Work-Related Hearing Loss
A recent CNN article followed a 55-year-old construction worker Jeff Ammon, as he dealt with the lasting effects of his construction career of 32 years. Pain and ringing would plague Ammons long after getting home from the job site, and medication hasn’t had a positive impact either.
“The medication to address pain has not been very successful at all. … I’m also on some medication for stress, anxiety and depression,” he said. “It has isolated me from society,” he told CNN. Ammons represents one of the millions suffering from work-related hearing loss.
The New Technology
There have been a variety of different ways that both manufacturers and healthcare providers have been working to combat work-related hearing loss. One of the biggest prevention tactics, and I’m sure you know it by heart, is to stay away from loud noise. Although it’s hard to do when it’s a part of your career, many physicians will still encourage other ways to prevent harm.

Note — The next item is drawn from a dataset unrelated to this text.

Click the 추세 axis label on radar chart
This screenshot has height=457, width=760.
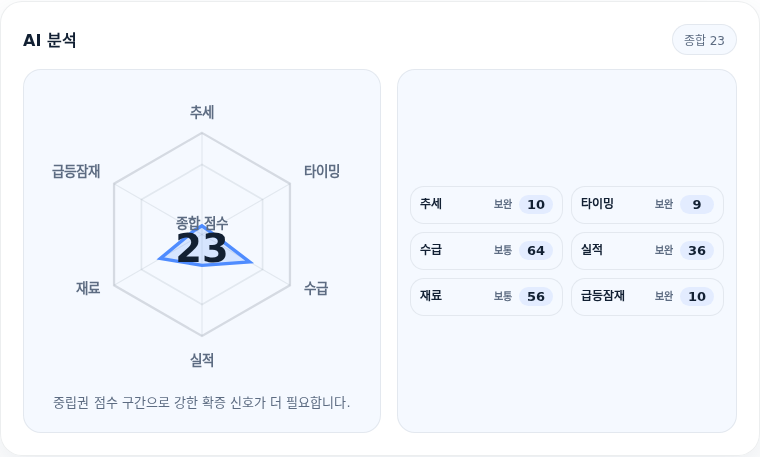coord(202,112)
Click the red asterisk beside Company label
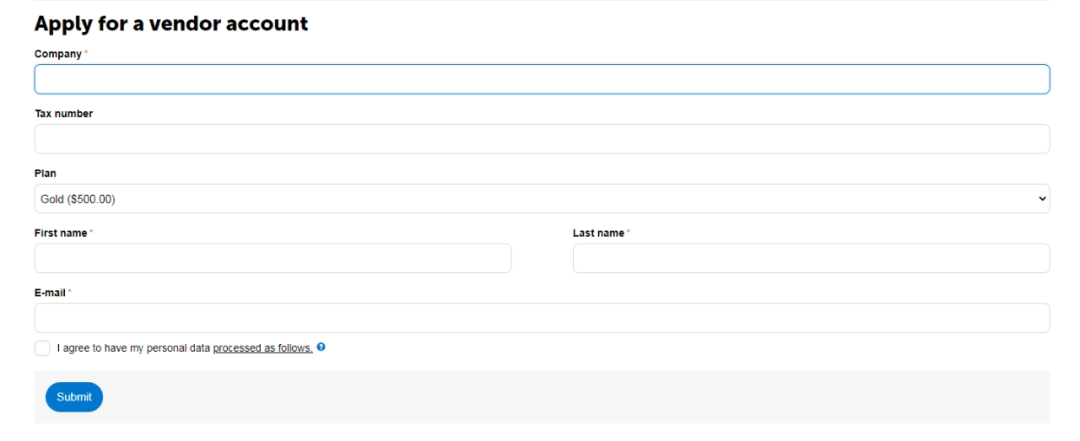 [85, 53]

Soundproof headphones and earplugs are also on the rise and are a great recommendation for you to give your patients. For general industry workers who are exposed to noise for eight hours a day at or above a time-weighted average of 85 decibels, OSHA requires employers to provide notification, audiometric testing and free hearing protectors.
The CDC is also implementing a Buy Quiet campaign in which employers are encouraged to buy quieter machinery to prevent work-related hearing loss.
Getting Patients to Listen
Many patients won’t even realize that they have an issue. When you deal with loud noise in your entire career, it’s easy to get used to a muffled sense of sound, so it’s important to test your patient’s hearing during an exam. If they do have an issue, be sure to explain the repercussions that could impact them in the near future. Also, encourage patients to ask their employers about investing in quieter machinery or other hearing prevention equipment. A happy patient means a healthier patient. Work-related hearing loss is no joke, and it’s something that your patient needs to be aware of.